===== INFORMATION SHOWN

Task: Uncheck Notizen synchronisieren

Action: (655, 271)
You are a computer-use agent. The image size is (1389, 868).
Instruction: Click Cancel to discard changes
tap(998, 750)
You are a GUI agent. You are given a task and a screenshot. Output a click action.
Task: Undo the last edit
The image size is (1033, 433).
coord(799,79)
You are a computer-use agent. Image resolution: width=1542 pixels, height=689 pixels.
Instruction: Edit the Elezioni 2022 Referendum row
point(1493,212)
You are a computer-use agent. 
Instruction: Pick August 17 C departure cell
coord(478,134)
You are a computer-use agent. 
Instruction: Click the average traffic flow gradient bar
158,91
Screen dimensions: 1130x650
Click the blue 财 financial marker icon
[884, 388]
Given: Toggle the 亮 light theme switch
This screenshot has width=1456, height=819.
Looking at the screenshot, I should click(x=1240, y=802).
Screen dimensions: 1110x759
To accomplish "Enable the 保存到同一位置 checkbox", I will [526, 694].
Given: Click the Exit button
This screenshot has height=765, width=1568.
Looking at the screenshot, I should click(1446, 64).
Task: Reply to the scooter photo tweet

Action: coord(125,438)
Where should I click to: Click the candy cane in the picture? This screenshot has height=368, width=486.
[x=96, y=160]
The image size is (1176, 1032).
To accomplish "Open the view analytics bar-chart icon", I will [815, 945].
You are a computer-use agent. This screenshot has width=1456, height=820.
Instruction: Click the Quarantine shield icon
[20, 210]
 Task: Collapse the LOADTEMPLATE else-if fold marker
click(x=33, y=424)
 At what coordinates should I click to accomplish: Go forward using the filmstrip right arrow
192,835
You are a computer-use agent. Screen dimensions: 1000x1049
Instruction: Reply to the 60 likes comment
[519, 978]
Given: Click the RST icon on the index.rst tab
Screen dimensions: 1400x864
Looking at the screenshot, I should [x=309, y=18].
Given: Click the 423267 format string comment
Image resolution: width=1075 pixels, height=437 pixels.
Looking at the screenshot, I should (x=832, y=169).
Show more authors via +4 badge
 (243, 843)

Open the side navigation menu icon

==========

Can you reproduce the material verbatim, starting at the line that contains "Given: Click the Exit button" and stopping after the line that contains "Looking at the screenshot, I should [x=309, y=18]."?

-- REPLY --
Given: Click the Exit button
This screenshot has height=765, width=1568.
Looking at the screenshot, I should click(1446, 64).
Task: Reply to the scooter photo tweet

Action: coord(125,438)
Where should I click to: Click the candy cane in the picture? This screenshot has height=368, width=486.
[x=96, y=160]
The image size is (1176, 1032).
To accomplish "Open the view analytics bar-chart icon", I will [815, 945].
You are a computer-use agent. This screenshot has width=1456, height=820.
Instruction: Click the Quarantine shield icon
[20, 210]
 Task: Collapse the LOADTEMPLATE else-if fold marker
click(x=33, y=424)
 At what coordinates should I click to accomplish: Go forward using the filmstrip right arrow
192,835
You are a computer-use agent. Screen dimensions: 1000x1049
Instruction: Reply to the 60 likes comment
[519, 978]
Given: Click the RST icon on the index.rst tab
Screen dimensions: 1400x864
Looking at the screenshot, I should [x=309, y=18].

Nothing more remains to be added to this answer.